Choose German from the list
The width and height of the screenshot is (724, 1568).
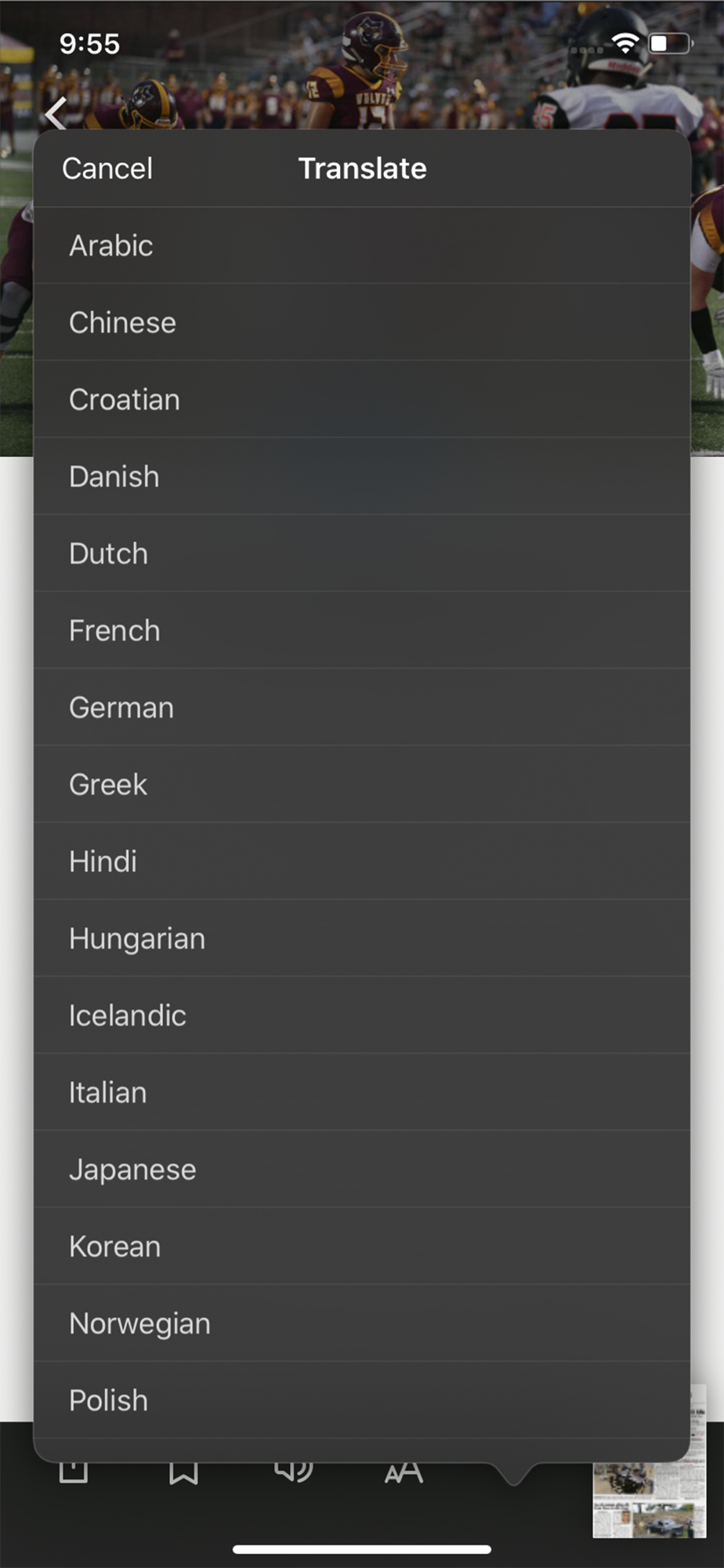tap(121, 708)

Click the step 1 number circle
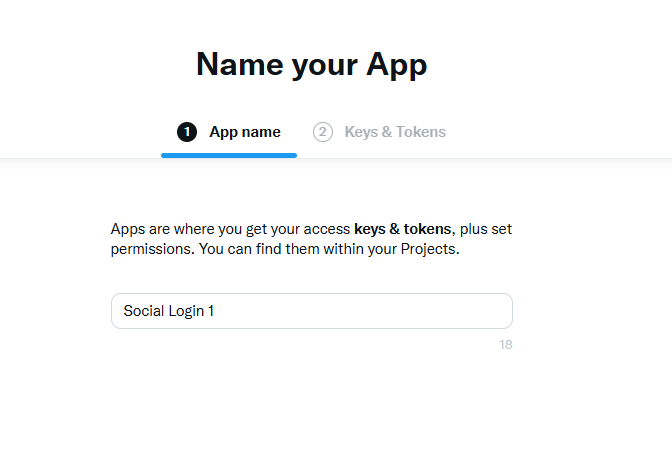tap(187, 132)
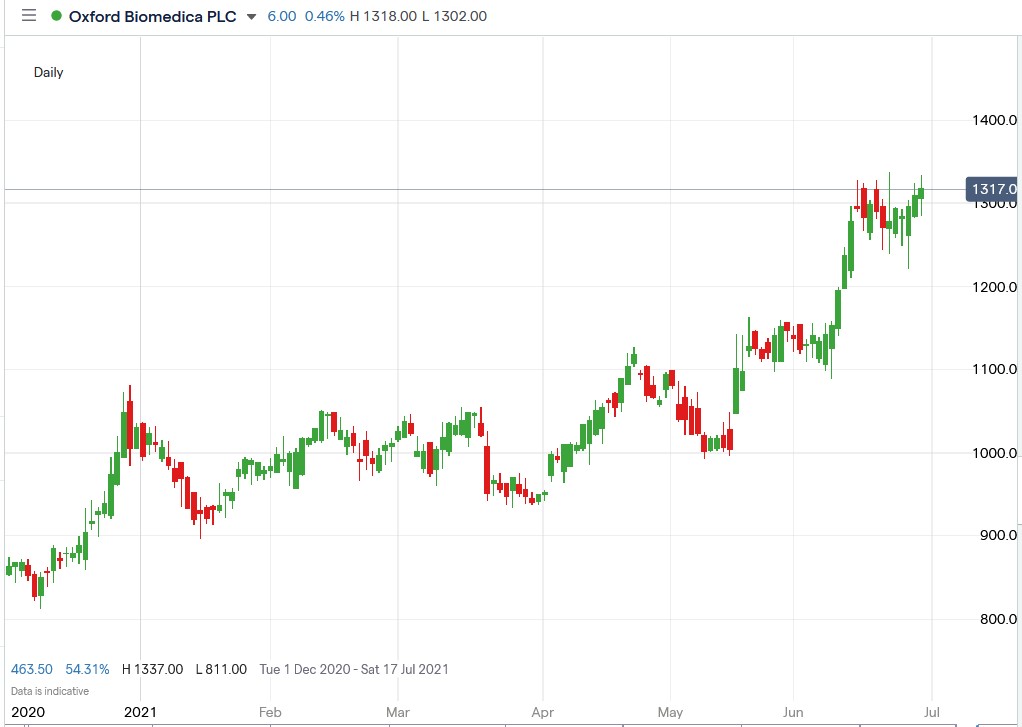Screen dimensions: 1022x727
Task: Open the hamburger menu
Action: click(x=29, y=15)
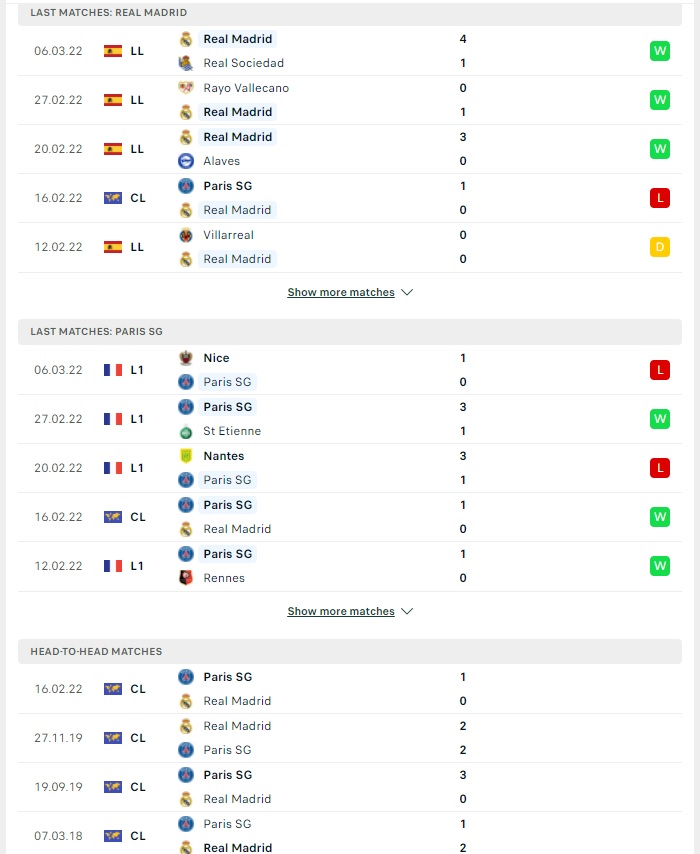Click the Alaves club crest icon

(186, 161)
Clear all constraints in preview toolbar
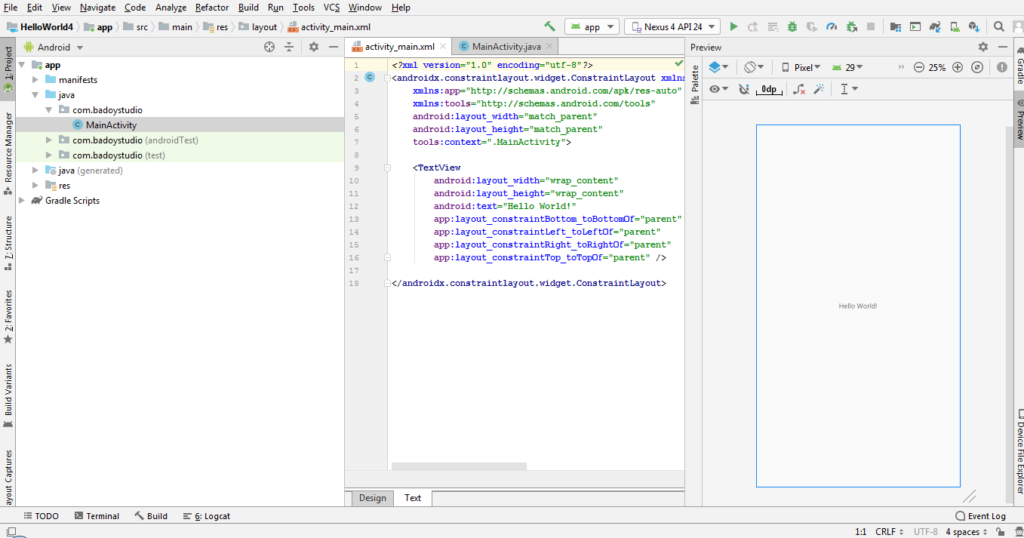The height and width of the screenshot is (538, 1024). tap(799, 89)
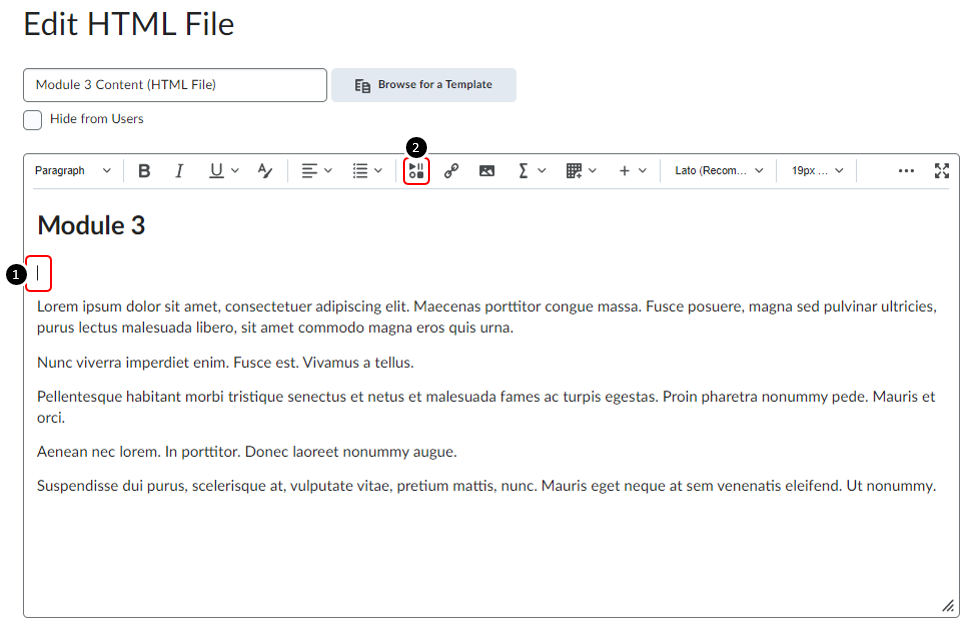Apply underline formatting
The width and height of the screenshot is (967, 626).
point(217,171)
--------------------------------------------------
• _Exercise goal_
Nothing but the lines from the one containing "Click the step 1 number circle" to the last line of the records should be returned, exactly as they appear and without pictures.

• _Response to the task_
Click the step 1 number circle
tap(187, 132)
Screen dimensions: 1022x727
Task: Open the hamburger menu
Action: click(x=29, y=15)
Click the Alaves club crest icon

(186, 161)
Clear all constraints in preview toolbar
The height and width of the screenshot is (538, 1024). tap(799, 89)
Apply underline formatting
The width and height of the screenshot is (967, 626).
point(217,171)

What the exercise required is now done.